Saved entries:
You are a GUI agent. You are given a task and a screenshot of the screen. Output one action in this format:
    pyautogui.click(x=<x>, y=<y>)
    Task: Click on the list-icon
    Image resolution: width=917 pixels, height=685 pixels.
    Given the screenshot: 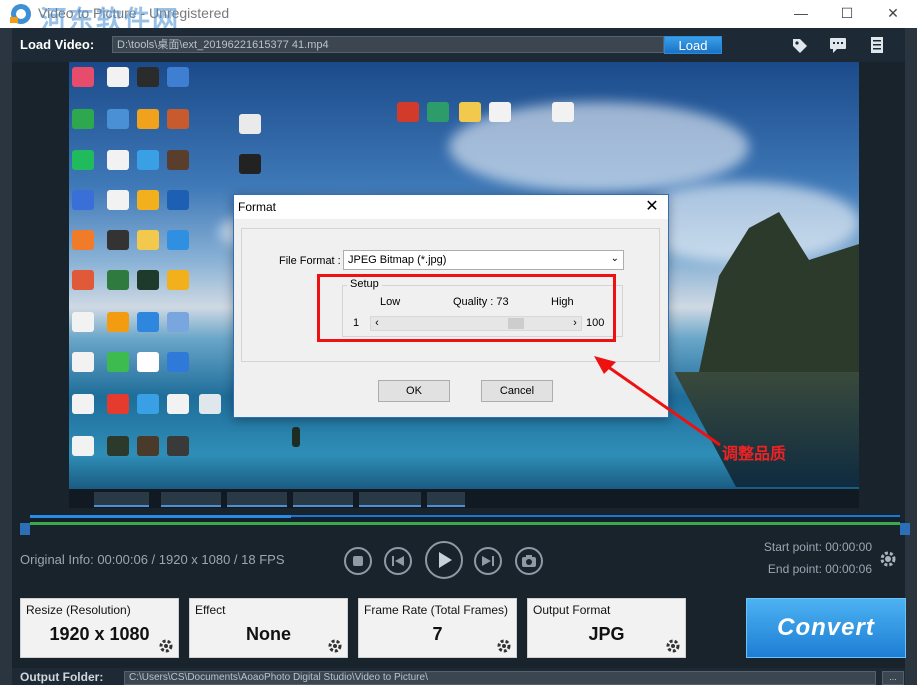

### Job:
Convert every line of the data above into a Markdown table with the columns "No." and "Line", numbering the rows in order and skipping any blank lines. Omit the pictures from the table.

### Solution to this task:
| No. | Line |
|---|---|
| 1 | You are a GUI agent. You are given a task and a screenshot of the screen. Output one action in this format: |
| 2 |     pyautogui.click(x=<x>, y=<y>) |
| 3 |     Task: Click on the list-icon |
| 4 |     Image resolution: width=917 pixels, height=685 pixels. |
| 5 |     Given the screenshot:  |